Conversations with experts and local children, field observations and beautiful views, good food and company, offered a multitude of perspectives during a fascinating field trip to Istria, according to third year Geography student Jamie Quinlan.  

Upon our arrival in Slovenia, we explored the capital of Ljubljana. After enjoying the spectacular views from the walls of Ljubljana's medieval castle, I got to know the group over a tankard of beer and a sizeable plate of food – a recurring theme of the week! A short bus journey over the border into Croatia saw our hotel, where on the balcony awaited a peaceful vista of the twinkling city lights and the ocean waves lapping silently onto the rocks.

We were investigating the effects of environmental and socio-economic change on water management in Istria, Croatia.  The trip leader, Dr Suzi Ilic, has just won a national teaching award recognising the innovative nature of this trip, in particular the combination of human and physical geography, and the amount of interaction we got with local people.

.We started work on the first day with a visit to Botonega reservoir, hearing from the Istrian Water Company and investigating the catchment area. A tour of the facilities provided a visual insight to the water management process, before a hearty 5-course meal in a local restaurant. Here we were rewarded with a group social, and treated to an 'interactive' tour of the wine cellar!

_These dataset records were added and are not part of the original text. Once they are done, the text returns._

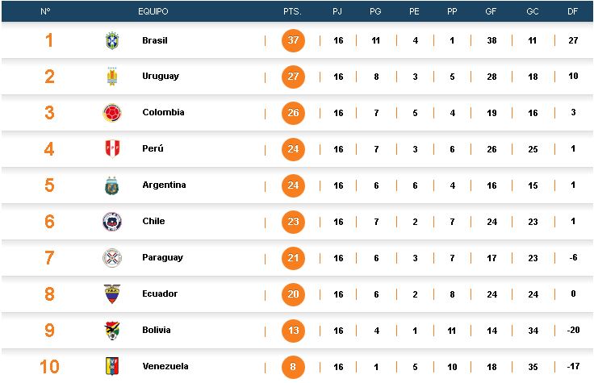Open the Brasil team name link
Image resolution: width=594 pixels, height=383 pixels.
(155, 40)
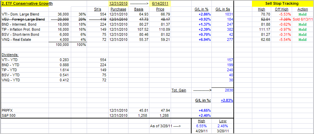This screenshot has height=134, width=314.
Task: Select the 2830 total gain value
Action: click(x=229, y=90)
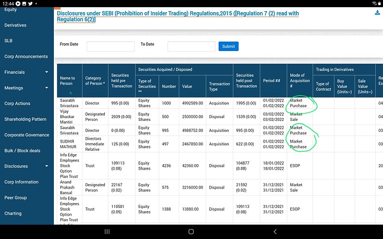Expand the Meetings sidebar submenu arrow
The image size is (383, 239).
[x=47, y=88]
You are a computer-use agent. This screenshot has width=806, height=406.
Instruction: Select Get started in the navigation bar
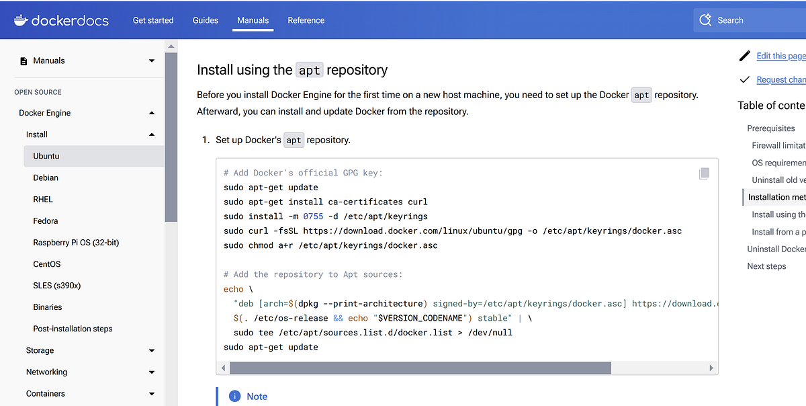(x=153, y=20)
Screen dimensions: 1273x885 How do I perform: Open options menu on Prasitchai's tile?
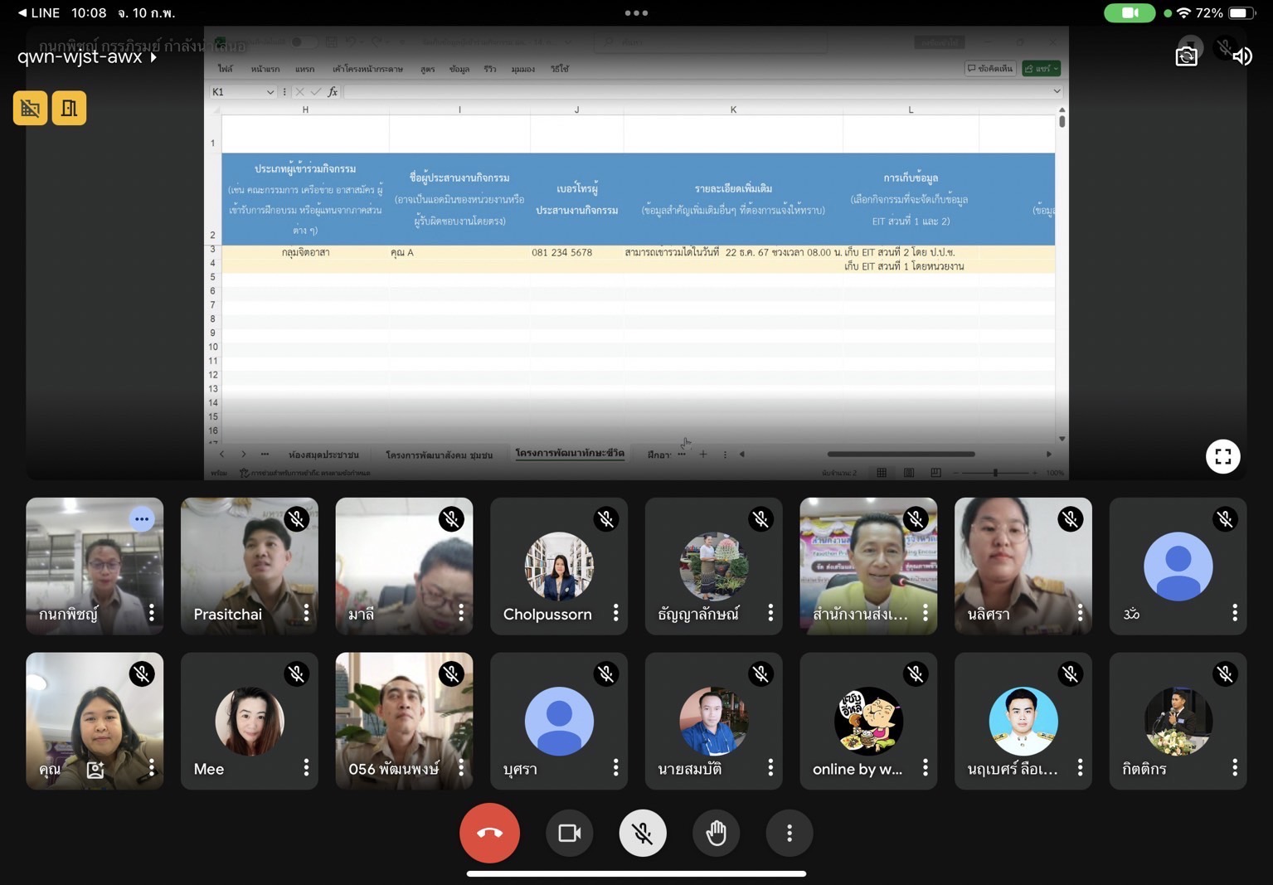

The next day was truly a fun and new experience for us all, talking to groups of children in a school in the town of Lovran about domestic water consumption. We later ventured further into the village, speaking to local homeowners (with the help of a translator - a student from the local University!). This gave us great insight into what was really happening in Istria, as we made new friends and had our perspectives challenged.   

A visit to the Dragonja River Basin was another memorable day – we conducted assessments, field sketches and observations around the area. It felt like a real adventure, exploring the abandoned buildings and over-grown castles in quaint, detailed villages, scribbling our findings down in notebooks as we went. This area also had fantastic views over Croatia and Slovenia, offering plenty of photo opportunities!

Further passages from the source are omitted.